## Problems to solve:
**a.** Answer each question from the passage about the cancer foundation, one per line.
(i) What name will the foundation carry?
(ii) Which cancers will the foundation's information focus on?
(iii) What will the foundation's reports be based on?
**b.** Extend the passage about the cancer foundation by writing what comes after its final sentence.
··· Quoted passage
But I know that all this time we lost with learning oncology may be of benefit to others as it may help others gain valuable TIME and (science and fact based) HOPE. I also so much understand the pain of every patient and his family going through this fight with cancer.

For all the people in need and in the memory of my dear sweet wife, I intend to start up a foundation that will have her name: Mihaela Catalina Stanciu Foundation

The activity of this foundation will be focused on

  • supplying of (science and fact based) information for cancer patients, their family and medical doctors regarding strategies to improve current treatment methods and new treatment strategies
  • with a focus on late stage cancers

As a side activity, the Foundation will also write reports based on feedback from patients on various subjects including results at clinics around the world and results after following specific treatments. For example, I find highly valuable to know what to expect from e.g. anti-PD1 Immuno therapy treatments that are so positively presented in the media while based on the info from various patients and personal experience shows so little results and so many side effects, and in many cases initiate tumor growth.
······
··· Input data
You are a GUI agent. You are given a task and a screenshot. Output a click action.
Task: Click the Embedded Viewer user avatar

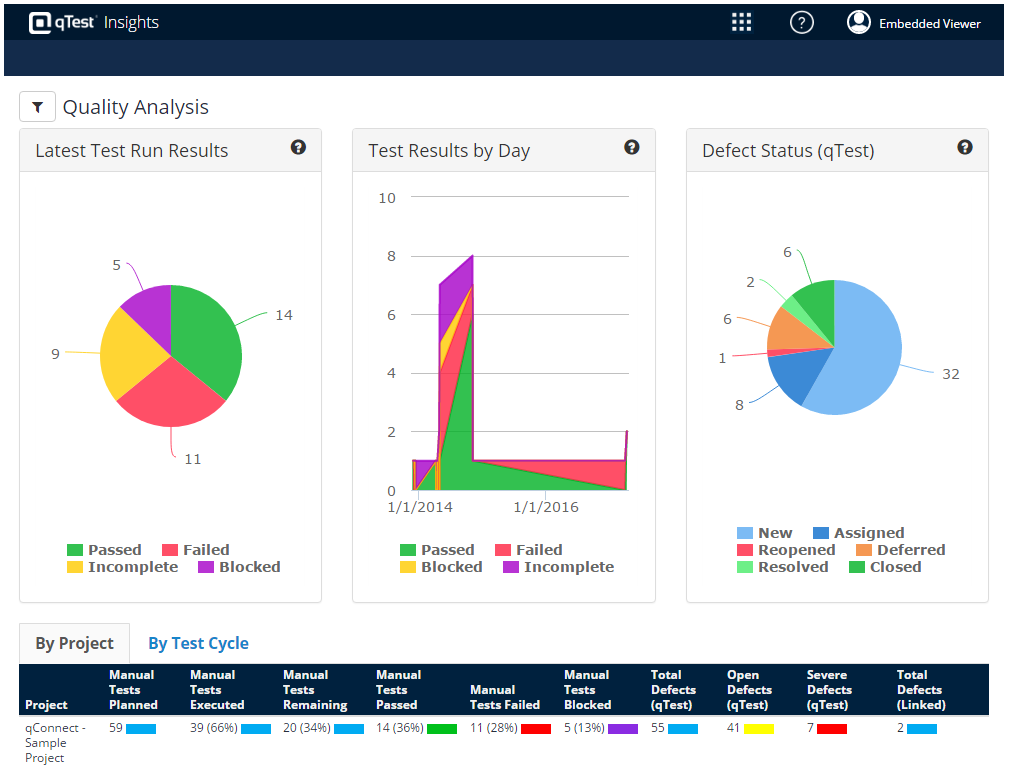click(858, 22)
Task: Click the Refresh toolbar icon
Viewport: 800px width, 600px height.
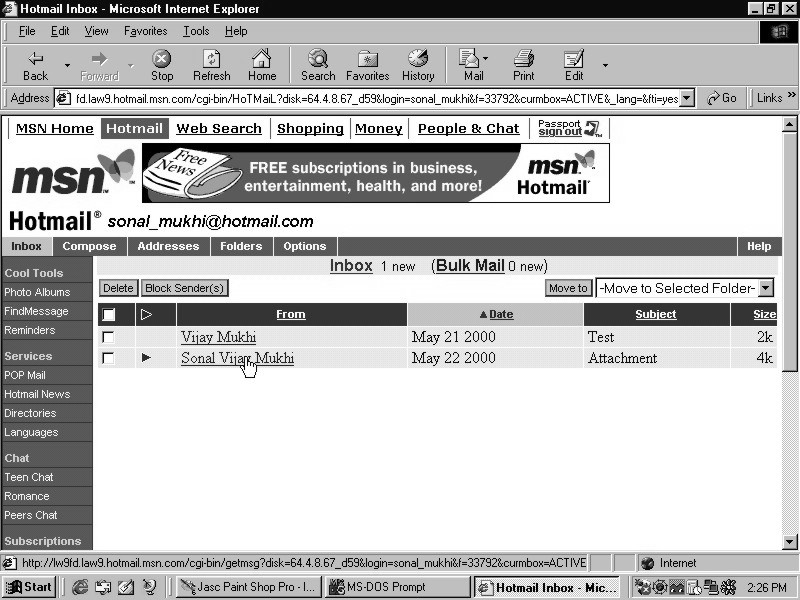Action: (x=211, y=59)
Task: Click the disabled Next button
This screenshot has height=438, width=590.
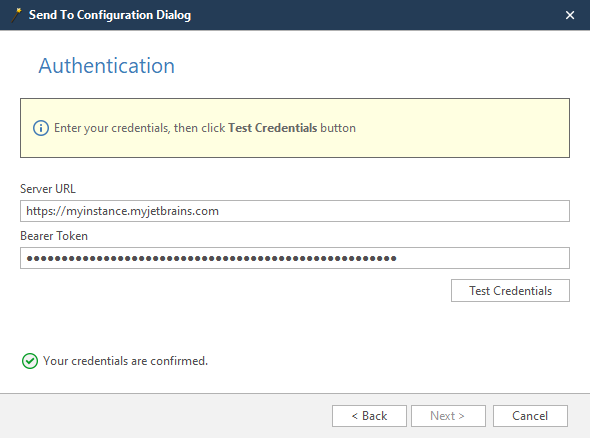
······
## Expected responses:
**a.**
(i) Mihaela Catalina Stanciu Foundation
(ii) Late stage cancers
(iii) Feedback from patients

**b.**
Therefore, once I feel a little better I will restart my activity in the oncology field to help others via Mihaela Catalina Stanciu Foundation.

As any charitable organisation, if you appreciate the type of activity and information provided, I kindly ask your support the activity of the foundation via the PayPal donation button located on the right side of this page. Every donation will matter for the continuity of this activity. Once I start up the Foundation, I will make visible all the donations and the related expenses on this website. The goal will be for me to be able to allocate all my time to the Foundation (while today I have to allocate that time to a full time job not related to cancer) and possibly one day have other colleagues. Also, we have to realize that some of the information shared on this page has come with high costs as for example finding the way how to formulate Salinomycin for intravenous administration (very expensive and a lot lost to find the right formulation).

This is on short the story of my past, present and future.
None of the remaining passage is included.